### What is needed
Below are some records; output all of them exactly as they read.

Saved data entries
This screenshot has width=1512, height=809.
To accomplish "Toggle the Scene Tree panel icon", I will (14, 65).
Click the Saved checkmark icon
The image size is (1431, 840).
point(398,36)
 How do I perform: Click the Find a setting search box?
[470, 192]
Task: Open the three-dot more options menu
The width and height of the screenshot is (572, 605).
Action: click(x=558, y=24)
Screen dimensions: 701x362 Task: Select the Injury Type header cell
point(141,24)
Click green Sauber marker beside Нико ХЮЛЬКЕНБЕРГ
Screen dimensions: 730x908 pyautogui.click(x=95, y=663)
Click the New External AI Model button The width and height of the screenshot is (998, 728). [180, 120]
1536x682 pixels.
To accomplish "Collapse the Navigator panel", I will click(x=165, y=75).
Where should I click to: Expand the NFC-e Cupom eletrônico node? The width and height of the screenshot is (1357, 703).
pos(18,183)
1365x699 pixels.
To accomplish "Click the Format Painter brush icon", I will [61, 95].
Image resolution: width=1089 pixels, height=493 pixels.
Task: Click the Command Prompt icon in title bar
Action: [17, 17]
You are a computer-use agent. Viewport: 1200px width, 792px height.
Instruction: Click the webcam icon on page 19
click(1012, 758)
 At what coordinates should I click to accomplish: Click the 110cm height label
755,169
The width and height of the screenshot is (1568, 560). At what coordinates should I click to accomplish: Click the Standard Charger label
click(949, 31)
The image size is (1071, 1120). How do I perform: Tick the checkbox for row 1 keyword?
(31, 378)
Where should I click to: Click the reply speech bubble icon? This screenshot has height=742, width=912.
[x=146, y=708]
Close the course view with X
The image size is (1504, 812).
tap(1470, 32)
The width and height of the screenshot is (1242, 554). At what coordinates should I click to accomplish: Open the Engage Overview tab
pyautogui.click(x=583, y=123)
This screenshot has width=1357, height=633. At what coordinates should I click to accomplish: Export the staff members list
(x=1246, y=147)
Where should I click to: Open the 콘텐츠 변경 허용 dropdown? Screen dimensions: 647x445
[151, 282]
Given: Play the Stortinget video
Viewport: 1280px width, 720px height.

### Task result
This screenshot has width=1512, height=809.
To accomplish "Toggle the Scene Tree panel icon", I will (14, 65).
Click the Saved checkmark icon
The image size is (1431, 840).
point(398,36)
 How do I perform: Click the Find a setting search box?
[470, 192]
Task: Open the three-dot more options menu
The width and height of the screenshot is (572, 605).
Action: click(x=558, y=24)
Screen dimensions: 701x362 Task: Select the Injury Type header cell
point(141,24)
Click green Sauber marker beside Нико ХЮЛЬКЕНБЕРГ
Screen dimensions: 730x908 pyautogui.click(x=95, y=663)
Click the New External AI Model button The width and height of the screenshot is (998, 728). [180, 120]
1536x682 pixels.
To accomplish "Collapse the Navigator panel", I will click(x=165, y=75).
Where should I click to: Expand the NFC-e Cupom eletrônico node? The width and height of the screenshot is (1357, 703).
pos(18,183)
1365x699 pixels.
To accomplish "Click the Format Painter brush icon", I will [61, 95].
Image resolution: width=1089 pixels, height=493 pixels.
Task: Click the Command Prompt icon in title bar
Action: [17, 17]
You are a computer-use agent. Viewport: 1200px width, 792px height.
Instruction: Click the webcam icon on page 19
click(1012, 758)
 At what coordinates should I click to accomplish: Click the 110cm height label
755,169
The width and height of the screenshot is (1568, 560). At what coordinates should I click to accomplish: Click the Standard Charger label
click(949, 31)
The image size is (1071, 1120). How do I perform: Tick the checkbox for row 1 keyword?
(31, 378)
Where should I click to: Click the reply speech bubble icon? This screenshot has height=742, width=912.
[x=146, y=708]
Close the course view with X
The image size is (1504, 812).
tap(1470, 32)
The width and height of the screenshot is (1242, 554). At what coordinates should I click to accomplish: Open the Engage Overview tab
pyautogui.click(x=583, y=123)
This screenshot has width=1357, height=633. At what coordinates should I click to accomplish: Export the staff members list
(x=1246, y=147)
Where should I click to: Open the 콘텐츠 변경 허용 dropdown? Screen dimensions: 647x445
[151, 282]
Given: Play the Stortinget video
Viewport: 1280px width, 720px height.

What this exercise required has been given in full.